If built, the high-speed rail system would have run from San Francisco to Los Angeles. The department added in a statement that it "is actively exploring every legal option to seek the return from California of $2.5 billion in Federal funds (Federal Railroad Administration) previously granted for this now-defunct project."
The statement from the Department of Transportation heightens the Trump administration's quest to recoup federal money spent on the project that was originally granted in 2009. California Democratic Gov. Gavin Newsom announced last week that he was scrapping the project because it was too costly and would take too long.
That decision led President Donald Trump to demand all the money appropriated for the project by the federal government be returned.
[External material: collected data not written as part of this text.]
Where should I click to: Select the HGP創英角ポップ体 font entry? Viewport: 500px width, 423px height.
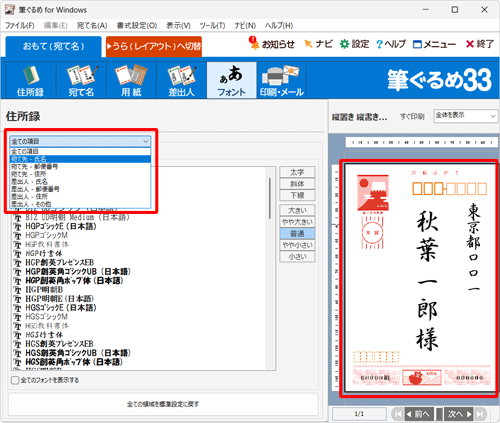pyautogui.click(x=74, y=281)
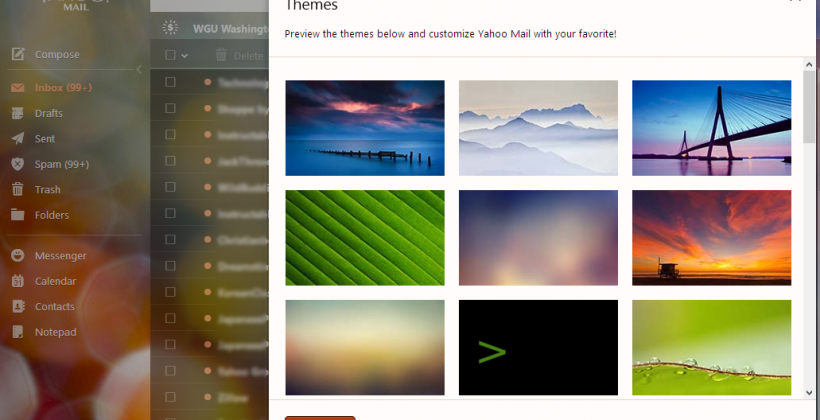Click the Compose pencil icon

click(x=18, y=54)
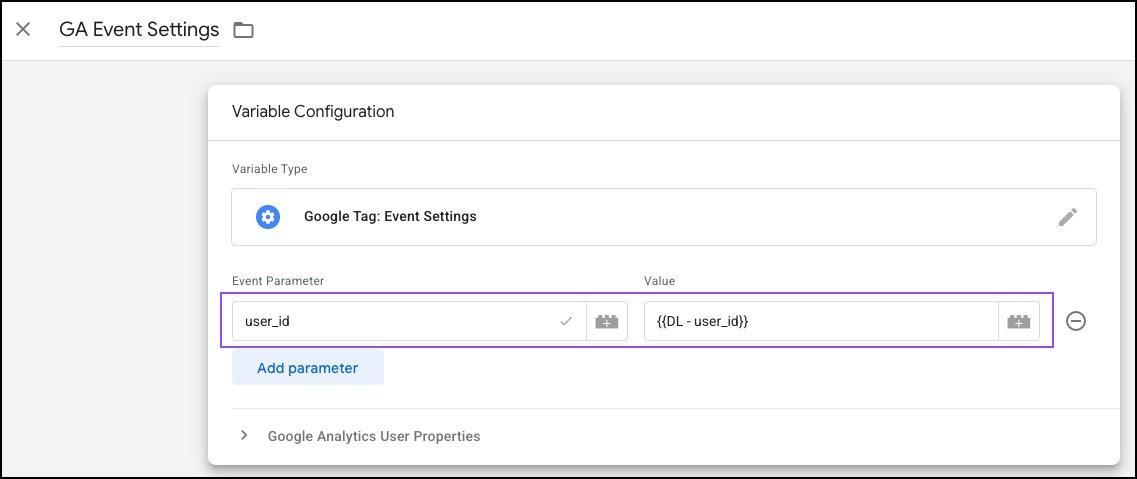
Task: Click the Google Tag: Event Settings text
Action: [x=390, y=217]
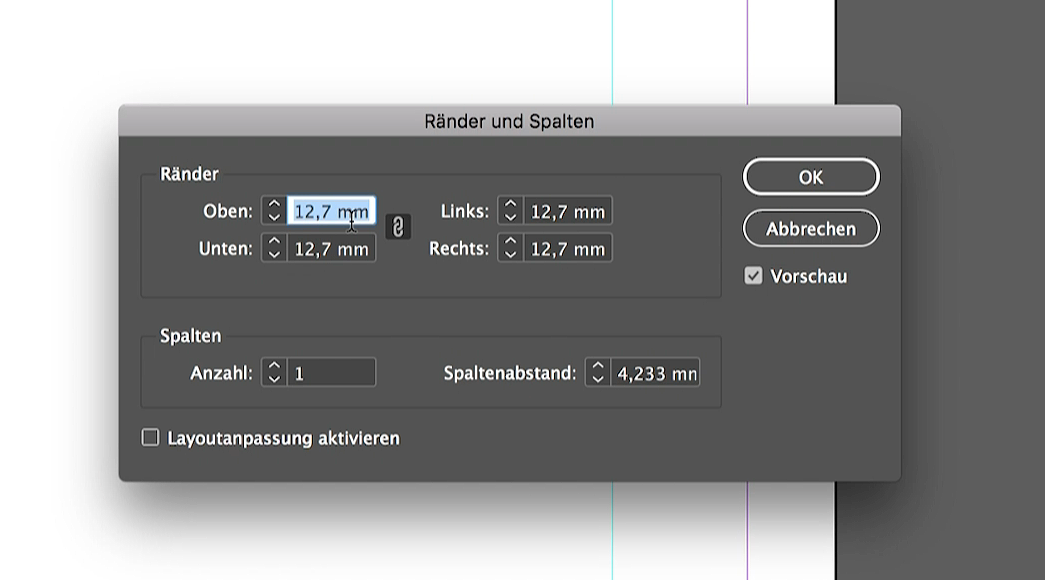The image size is (1045, 580).
Task: Click the Unten margin input field
Action: click(331, 249)
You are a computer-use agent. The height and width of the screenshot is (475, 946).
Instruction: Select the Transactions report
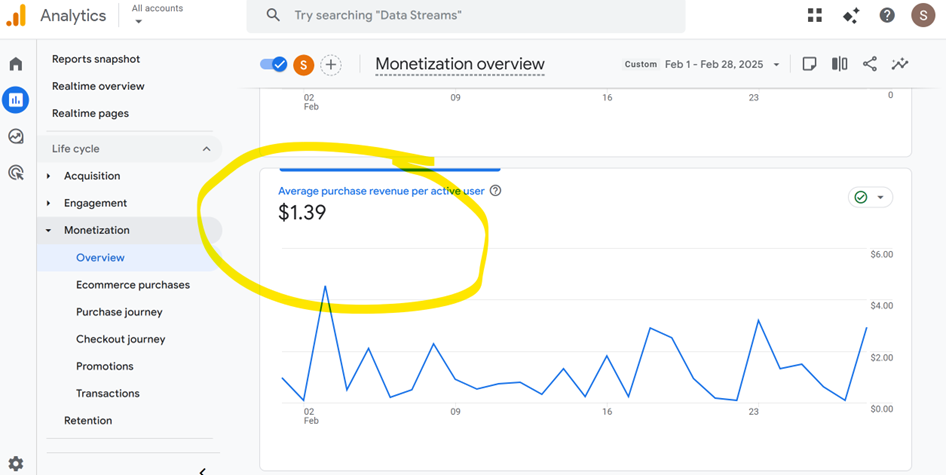tap(108, 393)
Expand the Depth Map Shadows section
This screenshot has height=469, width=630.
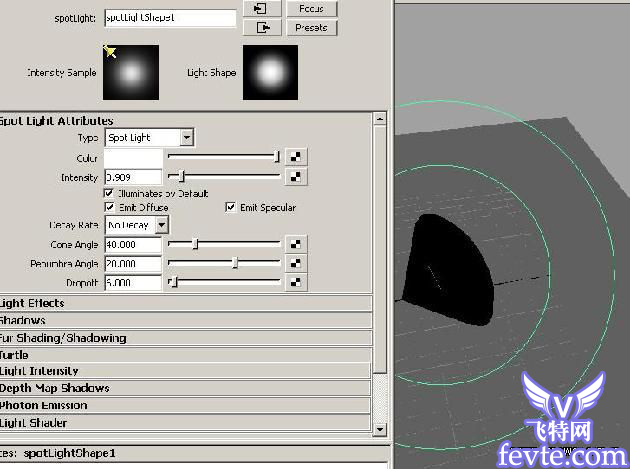point(55,388)
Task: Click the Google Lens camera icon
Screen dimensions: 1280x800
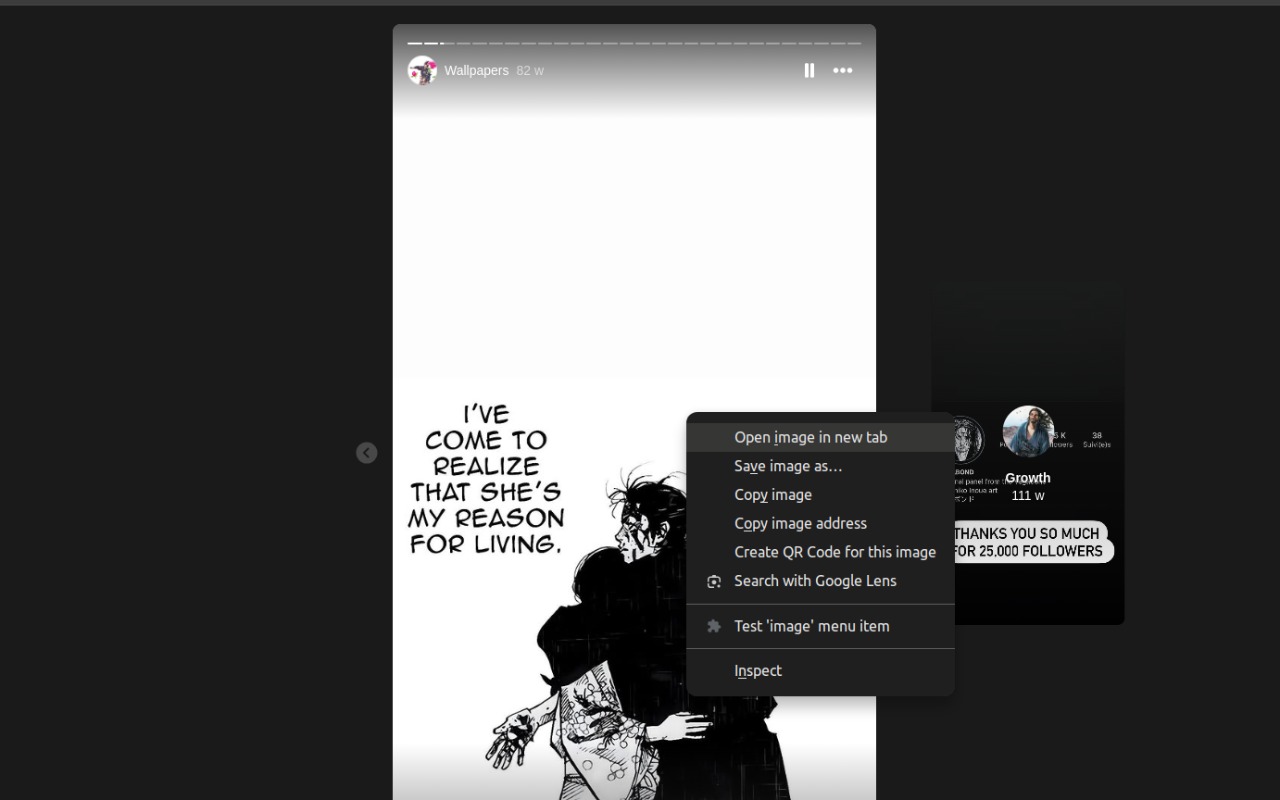Action: click(714, 581)
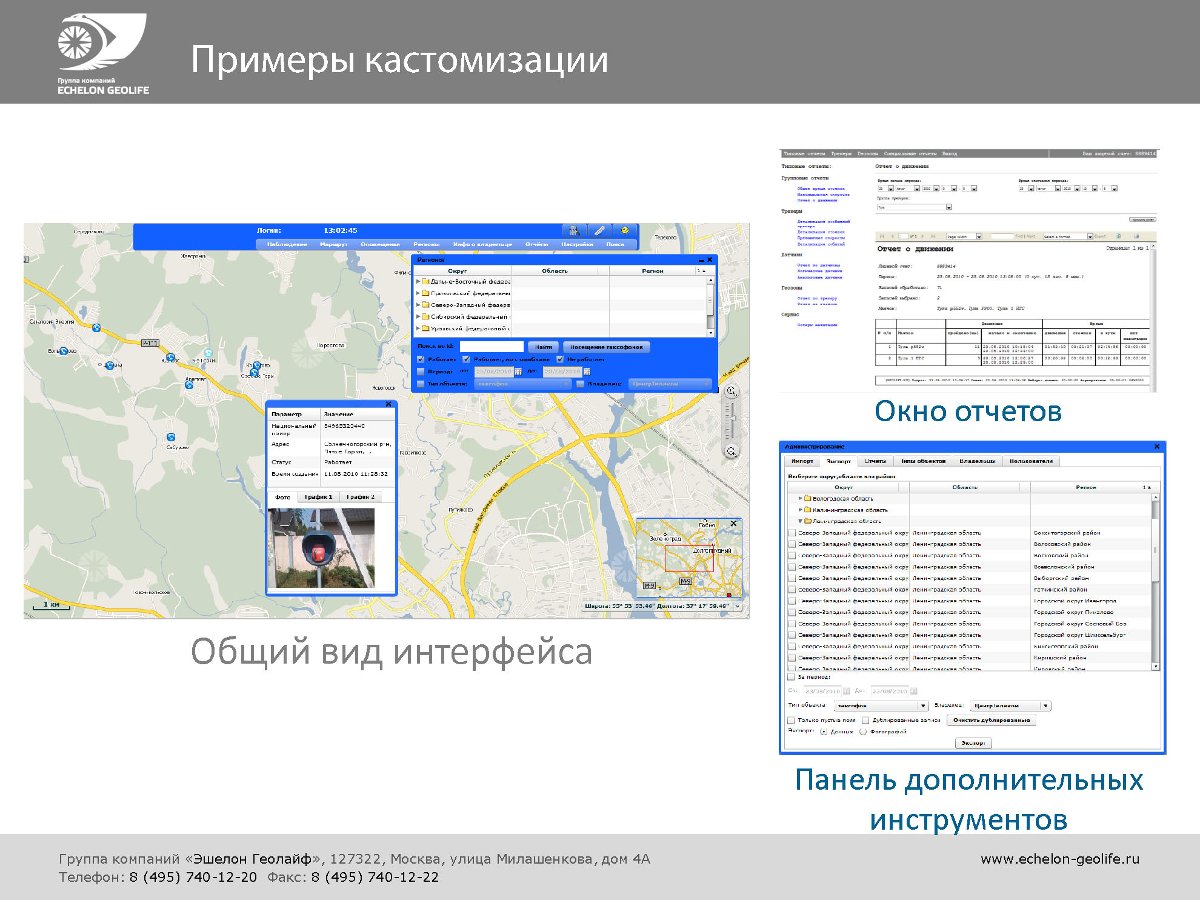
Task: Toggle the "Работает" checkbox in the Regions panel
Action: pyautogui.click(x=420, y=359)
Trump tweeted that California owed the federal government about $3.5 billion for the canceled project. "We want that money back now," he wrote. "Whole project is a 'green' disaster!"
The American Recovery and Reinvestment Act of 2009 provided a federal grant of $2.553 billion for the high-speed rail project and the Consolidated Appropriations Act for the fiscal year 2010 gave a grant of $929 million for the project. Trump derived the $3.5 billion figure from these two grant amounts.
Newsom replied to the President in a tweet: "We're building high-speed rail," adding, "This is CA's money, allocated by Congress for this project. We're not giving it back."
Despite the legal threats from the administration, California is not under any obligation to return the money.
The grants are based on agreements that require the California High-Speed Rail Authority to complete a 120-mile high-speed train track for the "initial central valley section" by the end of December 2022.
The agreement does not require the California High-Speed Rail Authority to build trains for the track. This means the state could build out this segment of the high-speed rail track, and, based on the agreements, California would not owe any money to the federal government -- even if no trains were built for the track.
The FRA writes in the letter that the state "has materially failed to comply with the terms of the Agreement and has failed to make reasonable progress on the Project," which they said was supposed to be on track to be finished by 2022. The agency writes the state failed to "submit required critical grant deliverables," and "failed to take the appropriate corrective actions to ensure delivery of the Project."
In response to the Department of Transportation's cancellation of the grant, Newsom told CNN in a statement, "It's no coincidence that the Administration's threat comes 24 hours after California led 16 states in challenging the President's farcical 'national emergency.' The President even tied the two issues together in a tweet this morning. This is clear political retribution by President Trump, and we won't sit idly by. This is California's money, and we are going to fight for it."
Newsom was referring to the President's tweet earlier on Tuesday when he took aim at the Golden State.
"As I predicted, 16 states, led mostly by Open Border Democrats and the Radical Left, have filed a lawsuit in, of course, the 9th Circuit! California, the state that has wasted billions of dollars on their out of control Fast Train, with no hope of completion, seems in charge!"
Sixteen states on Monday evening filed a lawsuit challenging Trump's national emergency declaration concerning the US southern border. The group of states is led by California Attorney General Xavier Becerra.